### WHAT TO WORK ON
Which lines in the records below contain the word "column"? Pick out each of those lines and copy it whole. Count a match only when the case is the same.

(Dataset entries)
-=-=-

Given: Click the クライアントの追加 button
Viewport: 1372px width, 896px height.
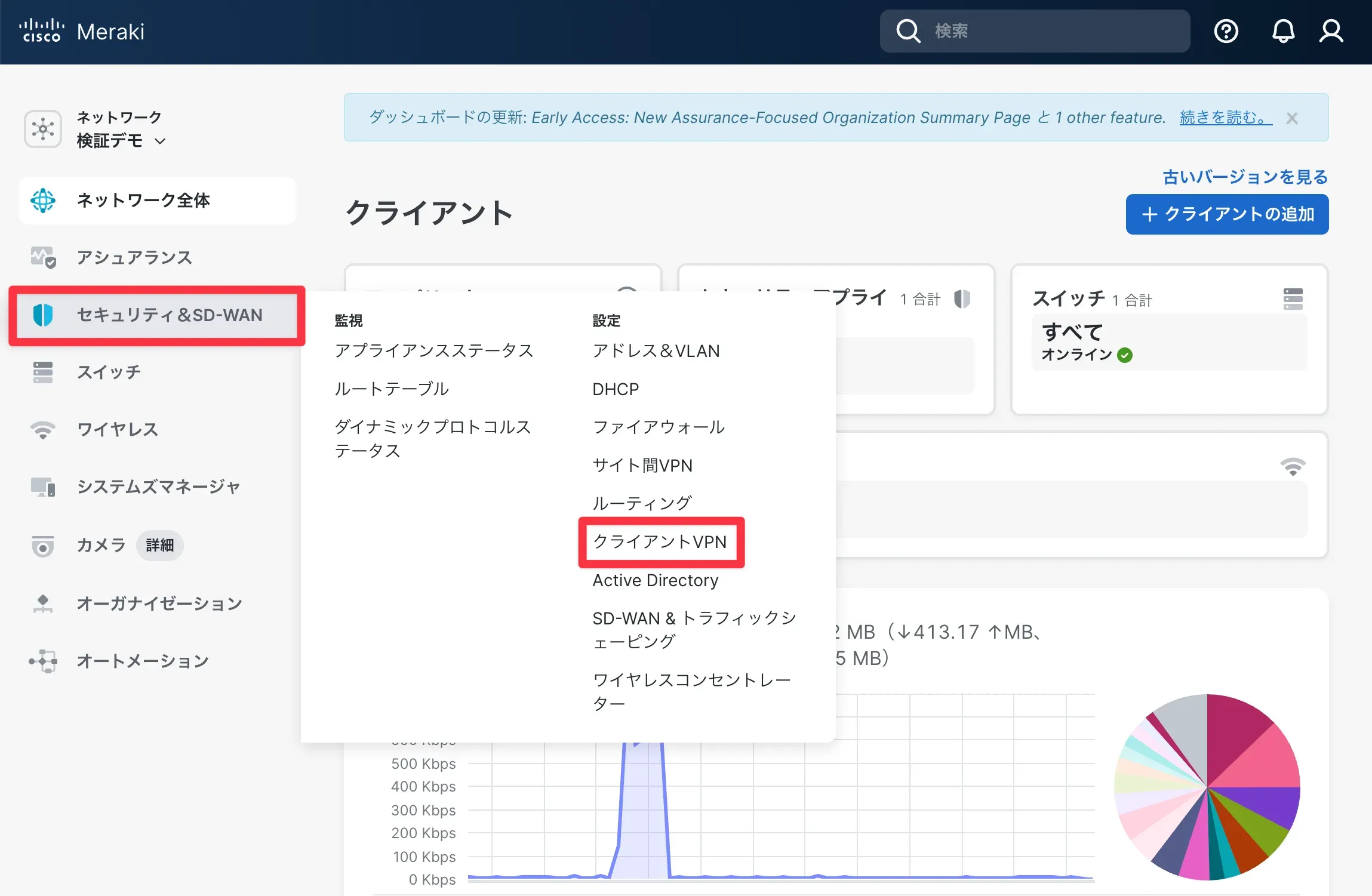Looking at the screenshot, I should click(1227, 214).
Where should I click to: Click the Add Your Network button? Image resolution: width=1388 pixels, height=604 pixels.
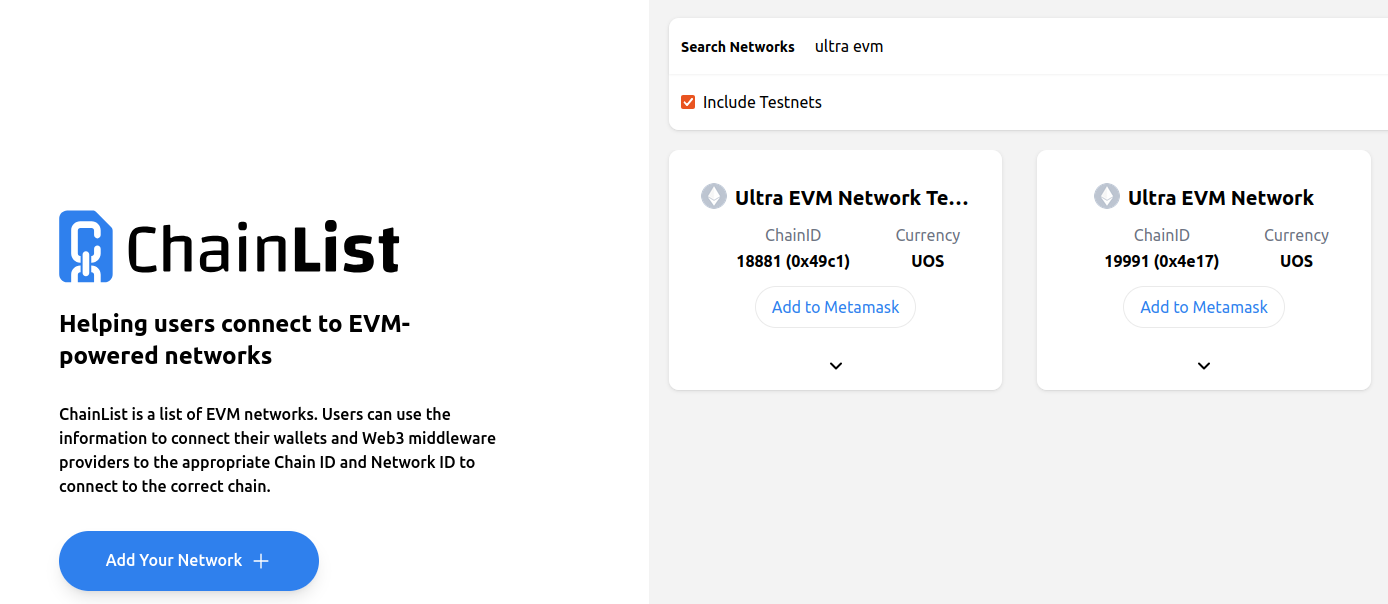pos(189,561)
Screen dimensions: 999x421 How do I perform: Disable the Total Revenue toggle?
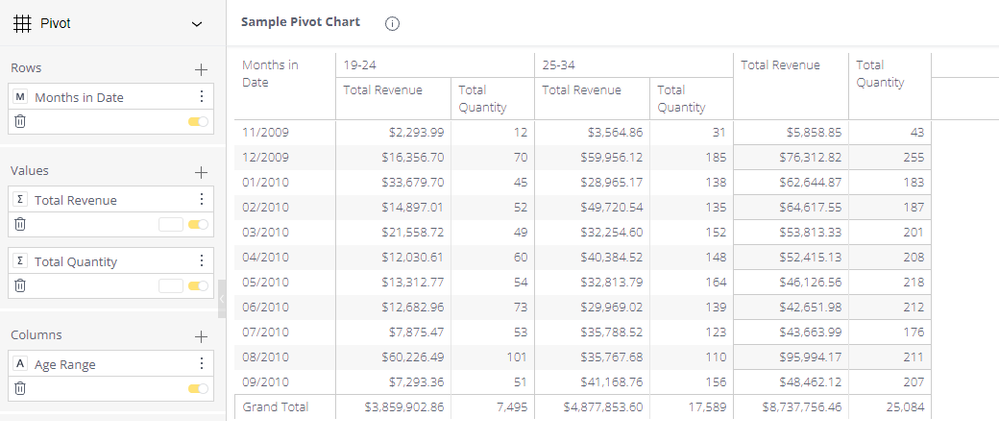[198, 225]
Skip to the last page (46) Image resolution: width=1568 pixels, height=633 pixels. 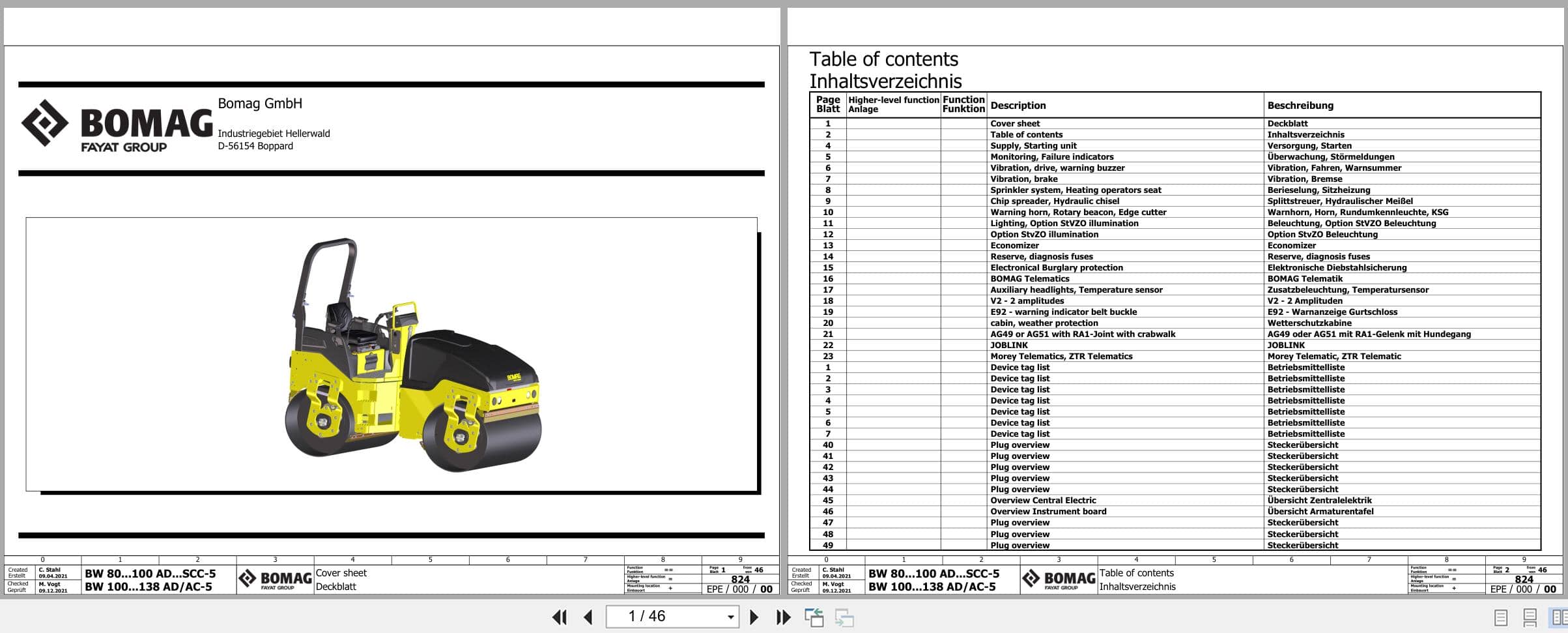pyautogui.click(x=784, y=616)
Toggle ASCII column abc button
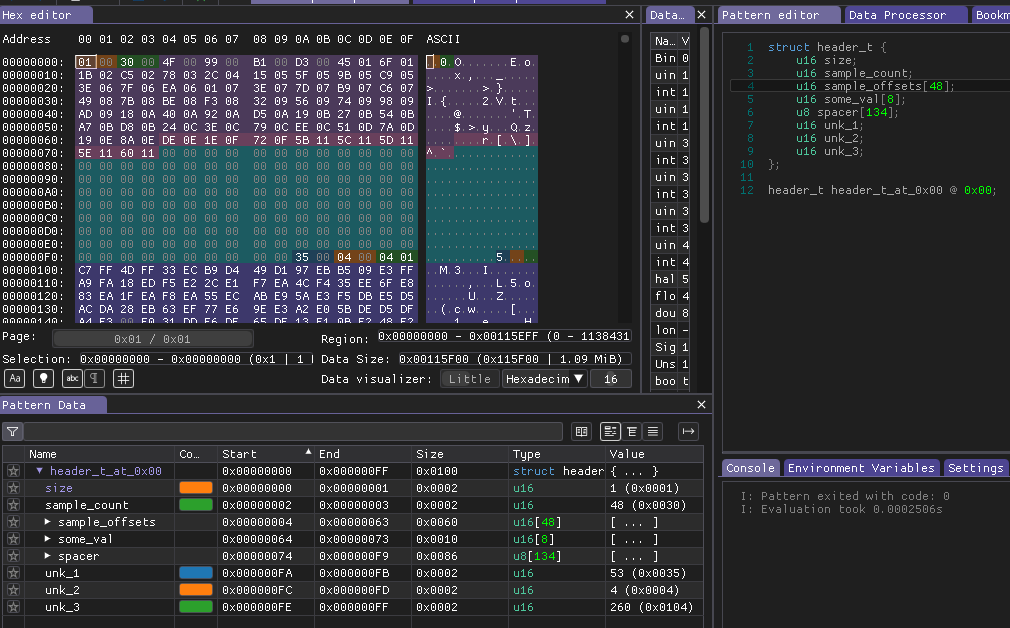The width and height of the screenshot is (1010, 628). pos(72,379)
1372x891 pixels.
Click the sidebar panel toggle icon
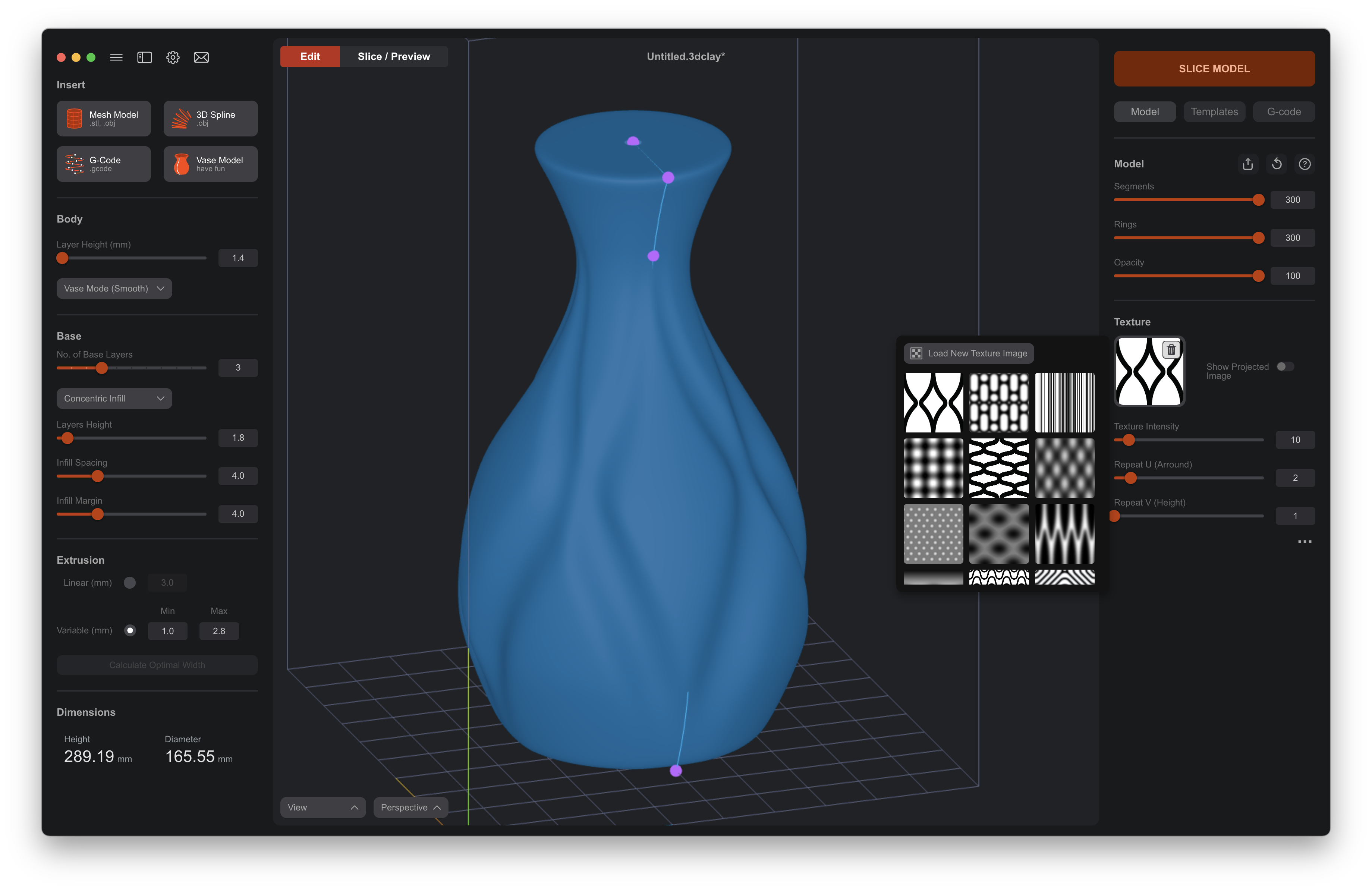[144, 57]
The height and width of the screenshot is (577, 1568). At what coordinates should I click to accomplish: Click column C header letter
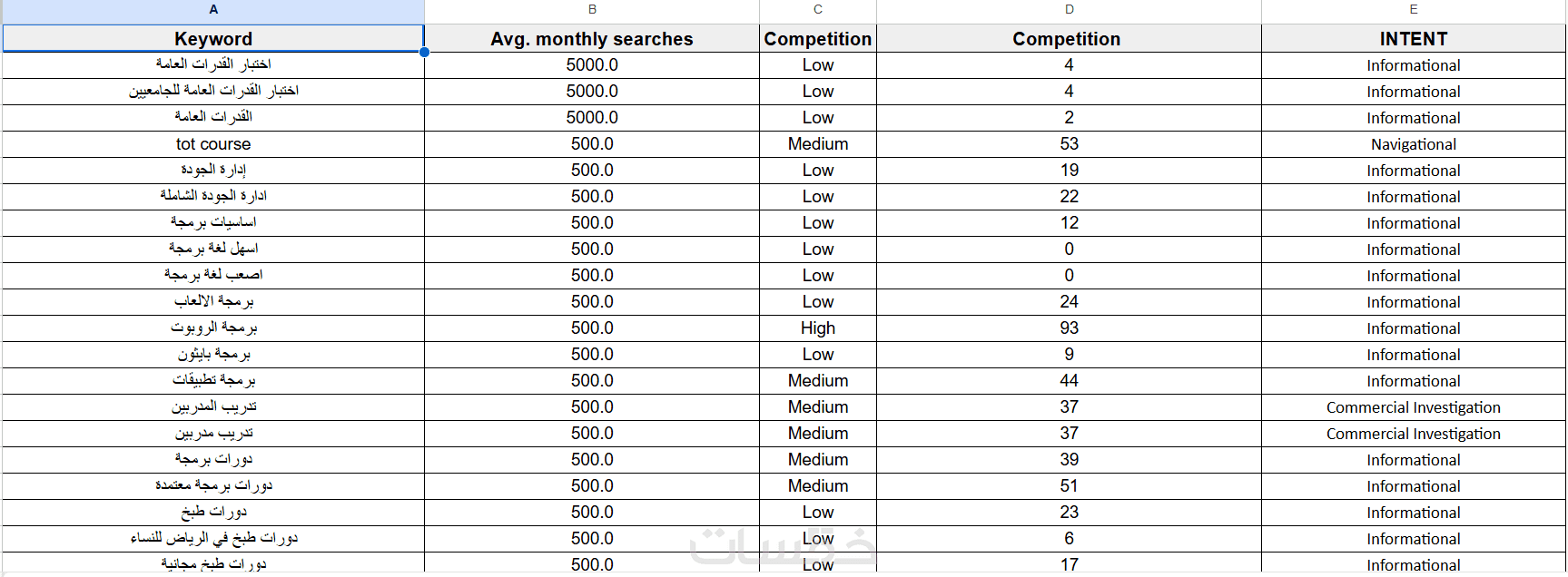click(817, 9)
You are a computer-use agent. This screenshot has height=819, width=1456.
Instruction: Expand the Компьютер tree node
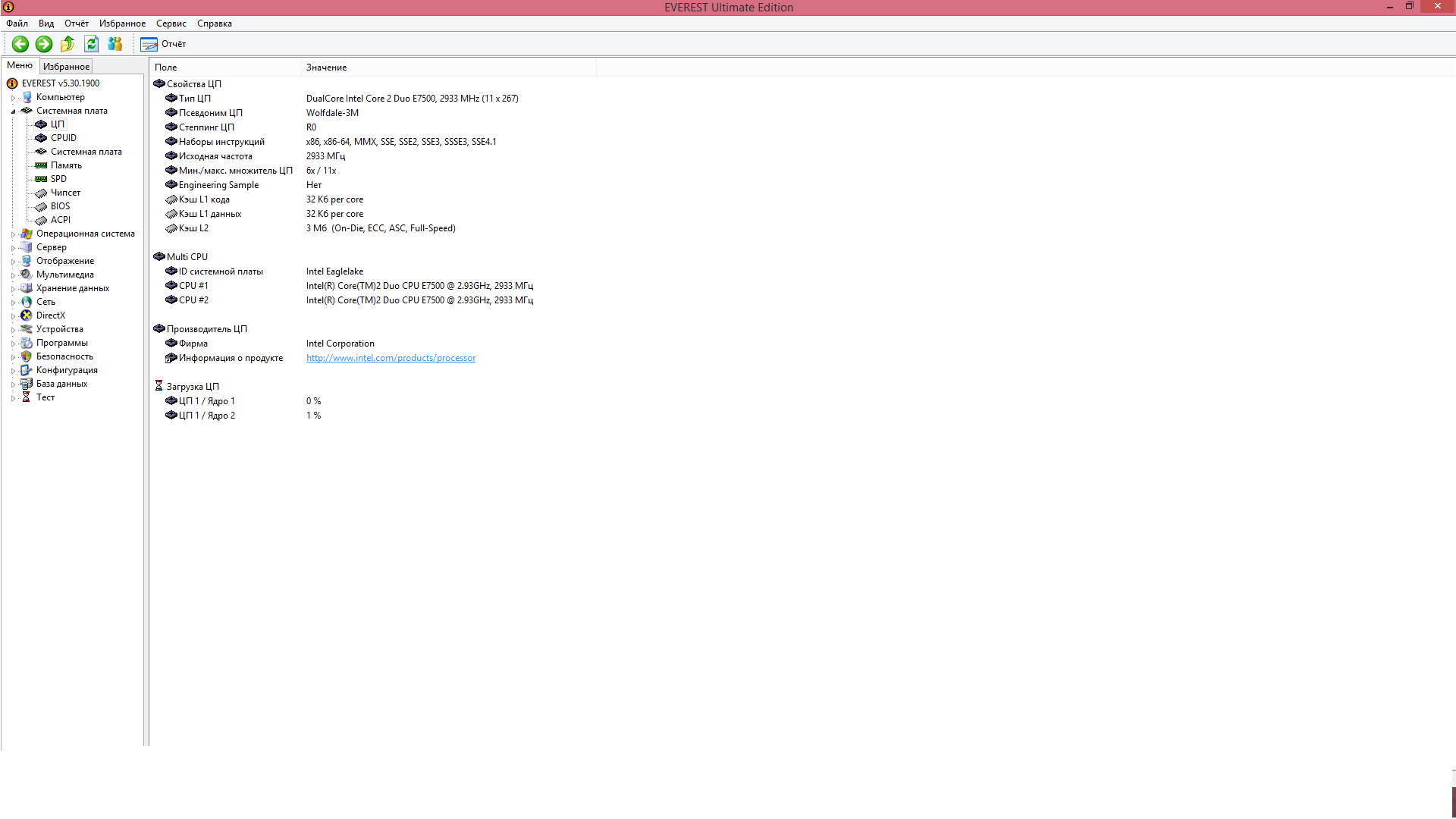[13, 98]
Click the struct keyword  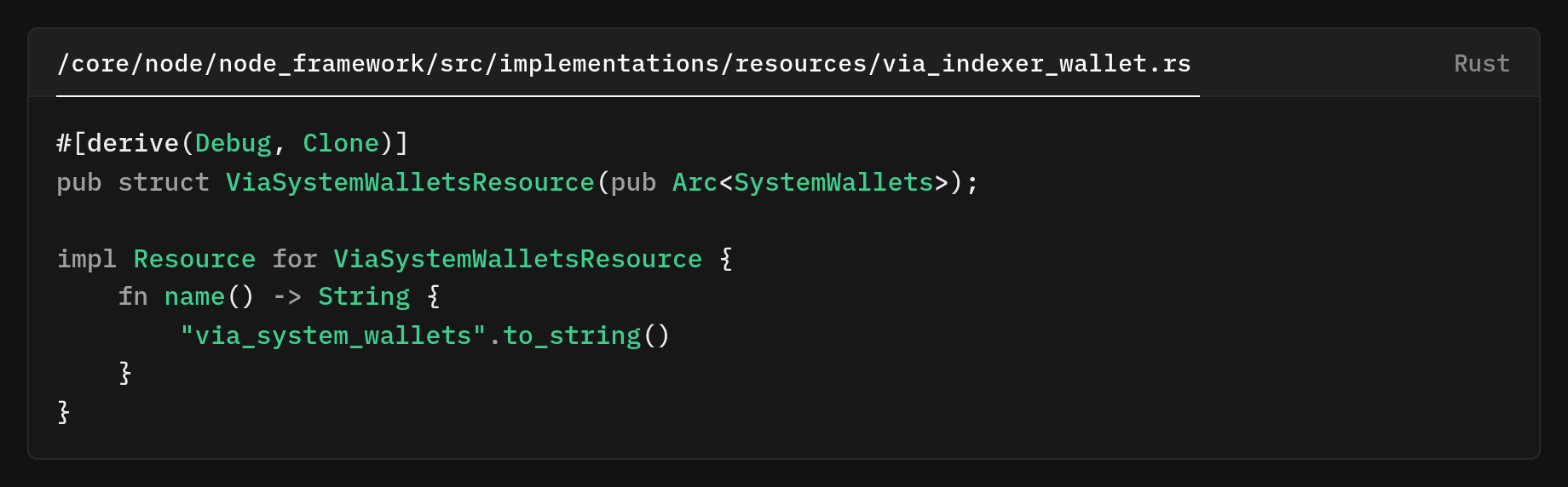[x=164, y=182]
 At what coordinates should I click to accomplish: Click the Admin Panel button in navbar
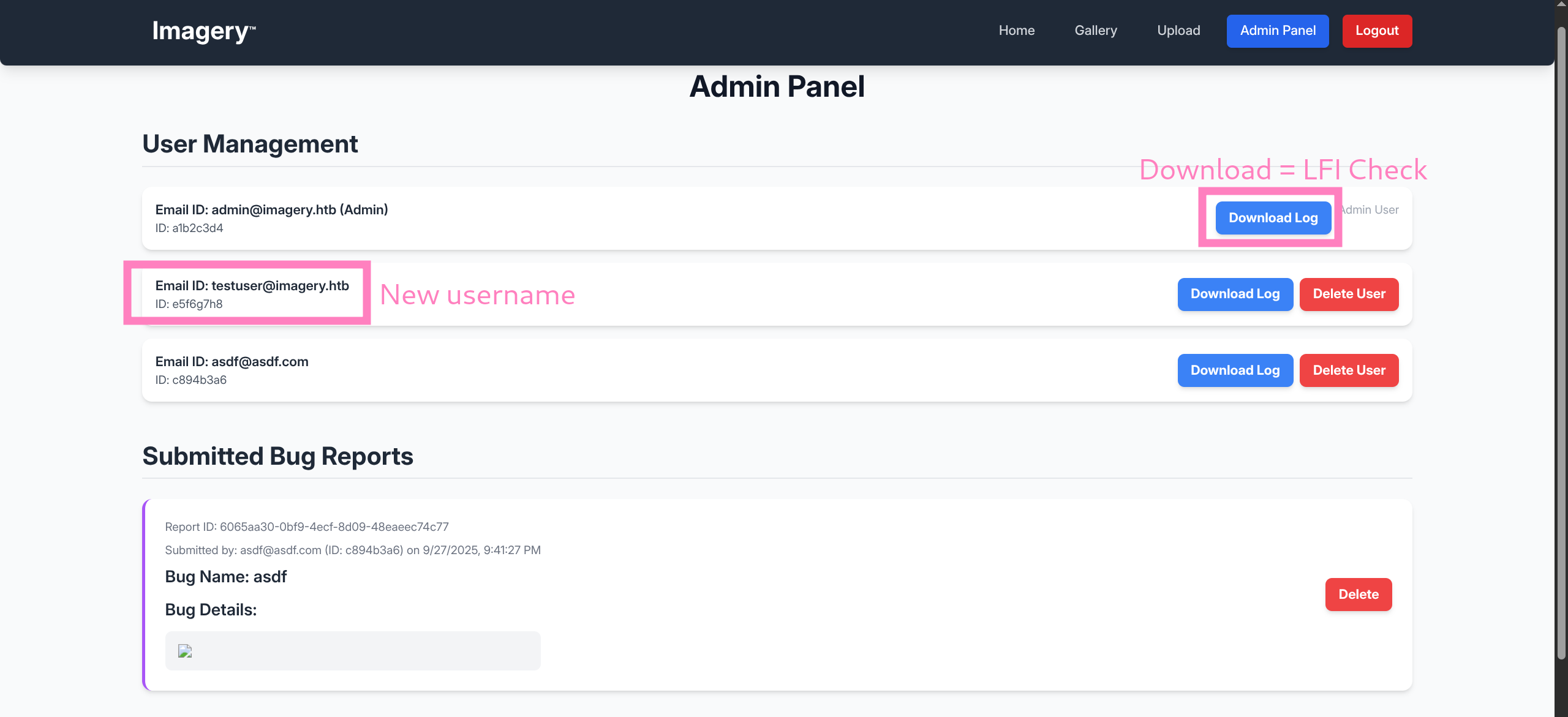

-=-=-

### EXERCISE ANSWER
Toggle ASCII column abc button
The height and width of the screenshot is (577, 1568). At what coordinates should I click to accomplish: Click column C header letter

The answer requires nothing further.